** Activity **
Each record should be written out exactly as it stands.

** Supplied information **
[Start of section]

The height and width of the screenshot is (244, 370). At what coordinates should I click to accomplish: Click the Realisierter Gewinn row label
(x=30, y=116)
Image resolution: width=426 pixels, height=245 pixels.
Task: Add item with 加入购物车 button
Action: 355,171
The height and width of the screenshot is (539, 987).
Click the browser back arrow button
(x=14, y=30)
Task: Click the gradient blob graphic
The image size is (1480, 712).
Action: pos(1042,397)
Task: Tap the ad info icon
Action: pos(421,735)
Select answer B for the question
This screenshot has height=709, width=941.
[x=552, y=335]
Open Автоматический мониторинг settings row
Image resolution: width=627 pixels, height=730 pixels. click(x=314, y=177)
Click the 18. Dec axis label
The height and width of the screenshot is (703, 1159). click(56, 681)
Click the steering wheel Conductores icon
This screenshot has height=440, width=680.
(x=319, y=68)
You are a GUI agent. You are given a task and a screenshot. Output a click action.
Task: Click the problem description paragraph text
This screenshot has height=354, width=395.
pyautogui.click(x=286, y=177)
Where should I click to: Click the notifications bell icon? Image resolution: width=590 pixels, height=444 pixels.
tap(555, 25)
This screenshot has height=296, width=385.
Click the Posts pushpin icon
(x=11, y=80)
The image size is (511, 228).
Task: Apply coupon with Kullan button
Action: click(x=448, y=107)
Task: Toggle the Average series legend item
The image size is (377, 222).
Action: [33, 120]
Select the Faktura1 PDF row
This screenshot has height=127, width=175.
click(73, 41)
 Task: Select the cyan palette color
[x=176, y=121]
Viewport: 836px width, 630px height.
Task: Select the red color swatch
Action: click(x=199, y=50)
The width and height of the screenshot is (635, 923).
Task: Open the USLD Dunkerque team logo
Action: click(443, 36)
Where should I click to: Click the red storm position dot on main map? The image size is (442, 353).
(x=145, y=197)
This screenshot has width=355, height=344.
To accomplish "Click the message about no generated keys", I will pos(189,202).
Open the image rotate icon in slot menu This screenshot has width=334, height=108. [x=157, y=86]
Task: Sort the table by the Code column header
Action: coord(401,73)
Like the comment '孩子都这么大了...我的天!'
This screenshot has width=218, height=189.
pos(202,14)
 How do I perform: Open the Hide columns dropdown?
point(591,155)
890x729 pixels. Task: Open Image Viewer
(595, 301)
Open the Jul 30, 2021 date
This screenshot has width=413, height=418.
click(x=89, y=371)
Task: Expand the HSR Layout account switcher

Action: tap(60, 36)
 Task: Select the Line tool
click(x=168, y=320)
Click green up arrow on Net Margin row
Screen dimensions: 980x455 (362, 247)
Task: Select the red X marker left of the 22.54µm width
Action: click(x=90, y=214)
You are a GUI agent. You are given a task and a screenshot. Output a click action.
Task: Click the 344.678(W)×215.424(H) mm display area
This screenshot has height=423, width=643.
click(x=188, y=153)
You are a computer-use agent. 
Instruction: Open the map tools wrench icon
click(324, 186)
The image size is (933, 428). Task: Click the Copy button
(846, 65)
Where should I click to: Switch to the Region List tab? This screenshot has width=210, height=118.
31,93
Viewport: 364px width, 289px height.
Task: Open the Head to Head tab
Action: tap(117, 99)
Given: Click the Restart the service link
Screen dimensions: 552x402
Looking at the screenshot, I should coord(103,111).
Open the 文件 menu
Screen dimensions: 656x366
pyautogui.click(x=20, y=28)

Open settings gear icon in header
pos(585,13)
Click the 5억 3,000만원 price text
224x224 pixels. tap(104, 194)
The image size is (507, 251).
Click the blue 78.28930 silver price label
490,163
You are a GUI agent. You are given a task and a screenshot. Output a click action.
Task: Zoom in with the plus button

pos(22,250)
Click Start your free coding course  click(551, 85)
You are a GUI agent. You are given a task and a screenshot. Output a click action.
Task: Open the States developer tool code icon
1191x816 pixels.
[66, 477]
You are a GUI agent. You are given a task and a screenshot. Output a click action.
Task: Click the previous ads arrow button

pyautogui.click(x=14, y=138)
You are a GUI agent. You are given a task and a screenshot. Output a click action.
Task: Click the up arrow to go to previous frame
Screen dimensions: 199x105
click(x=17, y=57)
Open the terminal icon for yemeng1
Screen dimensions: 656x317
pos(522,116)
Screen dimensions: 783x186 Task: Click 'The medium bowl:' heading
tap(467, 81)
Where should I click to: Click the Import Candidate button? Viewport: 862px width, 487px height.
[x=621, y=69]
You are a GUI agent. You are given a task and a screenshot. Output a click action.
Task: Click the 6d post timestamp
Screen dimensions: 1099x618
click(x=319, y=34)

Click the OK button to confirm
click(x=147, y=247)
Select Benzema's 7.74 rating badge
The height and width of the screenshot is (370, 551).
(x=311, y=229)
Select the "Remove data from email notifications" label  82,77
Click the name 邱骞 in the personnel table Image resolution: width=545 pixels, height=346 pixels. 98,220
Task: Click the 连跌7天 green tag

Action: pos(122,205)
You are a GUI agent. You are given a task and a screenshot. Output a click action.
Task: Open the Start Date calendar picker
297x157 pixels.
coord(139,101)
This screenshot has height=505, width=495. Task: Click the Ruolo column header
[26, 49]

[End of section]

** Answer box **
The height and width of the screenshot is (244, 370). At what coordinates should I click to accomplish: Click the Realisierter Gewinn row label
(x=30, y=116)
Image resolution: width=426 pixels, height=245 pixels.
Task: Add item with 加入购物车 button
Action: 355,171
The height and width of the screenshot is (539, 987).
Click the browser back arrow button
(x=14, y=30)
Task: Click the gradient blob graphic
The image size is (1480, 712).
Action: pos(1042,397)
Task: Tap the ad info icon
Action: pos(421,735)
Select answer B for the question
This screenshot has height=709, width=941.
[x=552, y=335]
Open Автоматический мониторинг settings row
Image resolution: width=627 pixels, height=730 pixels. click(x=314, y=177)
Click the 18. Dec axis label
The height and width of the screenshot is (703, 1159). click(56, 681)
Click the steering wheel Conductores icon
This screenshot has height=440, width=680.
(x=319, y=68)
You are a GUI agent. You are given a task and a screenshot. Output a click action.
Task: Click the problem description paragraph text
This screenshot has height=354, width=395.
pyautogui.click(x=286, y=177)
Where should I click to: Click the notifications bell icon? Image resolution: width=590 pixels, height=444 pixels.
tap(555, 25)
This screenshot has height=296, width=385.
Click the Posts pushpin icon
(x=11, y=80)
The image size is (511, 228).
Task: Apply coupon with Kullan button
Action: click(x=448, y=107)
Task: Toggle the Average series legend item
The image size is (377, 222).
Action: [33, 120]
Select the Faktura1 PDF row
This screenshot has height=127, width=175.
click(73, 41)
 Task: Select the cyan palette color
[x=176, y=121]
Viewport: 836px width, 630px height.
Task: Select the red color swatch
Action: click(x=199, y=50)
The width and height of the screenshot is (635, 923).
Task: Open the USLD Dunkerque team logo
Action: click(443, 36)
Where should I click to: Click the red storm position dot on main map? The image size is (442, 353).
(x=145, y=197)
This screenshot has width=355, height=344.
To accomplish "Click the message about no generated keys", I will pos(189,202).
Open the image rotate icon in slot menu This screenshot has width=334, height=108. [x=157, y=86]
Task: Sort the table by the Code column header
Action: coord(401,73)
Like the comment '孩子都这么大了...我的天!'
This screenshot has width=218, height=189.
pos(202,14)
 How do I perform: Open the Hide columns dropdown?
point(591,155)
890x729 pixels. Task: Open Image Viewer
(595, 301)
Open the Jul 30, 2021 date
This screenshot has width=413, height=418.
click(x=89, y=371)
Task: Expand the HSR Layout account switcher

Action: tap(60, 36)
 Task: Select the Line tool
click(x=168, y=320)
Click green up arrow on Net Margin row
Screen dimensions: 980x455 (362, 247)
Task: Select the red X marker left of the 22.54µm width
Action: click(x=90, y=214)
You are a GUI agent. You are given a task and a screenshot. Output a click action.
Task: Click the 344.678(W)×215.424(H) mm display area
This screenshot has height=423, width=643.
click(x=188, y=153)
You are a computer-use agent. 
Instruction: Open the map tools wrench icon
click(324, 186)
The image size is (933, 428). Task: Click the Copy button
(846, 65)
Where should I click to: Switch to the Region List tab? This screenshot has width=210, height=118.
31,93
Viewport: 364px width, 289px height.
Task: Open the Head to Head tab
Action: tap(117, 99)
Given: Click the Restart the service link
Screen dimensions: 552x402
Looking at the screenshot, I should coord(103,111).
Open the 文件 menu
Screen dimensions: 656x366
pyautogui.click(x=20, y=28)

Open settings gear icon in header
pos(585,13)
Click the 5억 3,000만원 price text
224x224 pixels. tap(104, 194)
The image size is (507, 251).
Click the blue 78.28930 silver price label
490,163
You are a GUI agent. You are given a task and a screenshot. Output a click action.
Task: Zoom in with the plus button

pos(22,250)
Click Start your free coding course  click(551, 85)
You are a GUI agent. You are given a task and a screenshot. Output a click action.
Task: Open the States developer tool code icon
1191x816 pixels.
[66, 477]
You are a GUI agent. You are given a task and a screenshot. Output a click action.
Task: Click the previous ads arrow button

pyautogui.click(x=14, y=138)
You are a GUI agent. You are given a task and a screenshot. Output a click action.
Task: Click the up arrow to go to previous frame
Screen dimensions: 199x105
click(x=17, y=57)
Open the terminal icon for yemeng1
Screen dimensions: 656x317
pos(522,116)
Screen dimensions: 783x186 Task: Click 'The medium bowl:' heading
tap(467, 81)
Where should I click to: Click the Import Candidate button? Viewport: 862px width, 487px height.
[x=621, y=69]
You are a GUI agent. You are given a task and a screenshot. Output a click action.
Task: Click the 6d post timestamp
Screen dimensions: 1099x618
click(x=319, y=34)

Click the OK button to confirm
click(x=147, y=247)
Select Benzema's 7.74 rating badge
The height and width of the screenshot is (370, 551).
(x=311, y=229)
Select the "Remove data from email notifications" label  82,77
Click the name 邱骞 in the personnel table Image resolution: width=545 pixels, height=346 pixels. 98,220
Task: Click the 连跌7天 green tag

Action: pos(122,205)
You are a GUI agent. You are given a task and a screenshot. Output a click action.
Task: Open the Start Date calendar picker
297x157 pixels.
coord(139,101)
This screenshot has height=505, width=495. Task: Click the Ruolo column header
[26, 49]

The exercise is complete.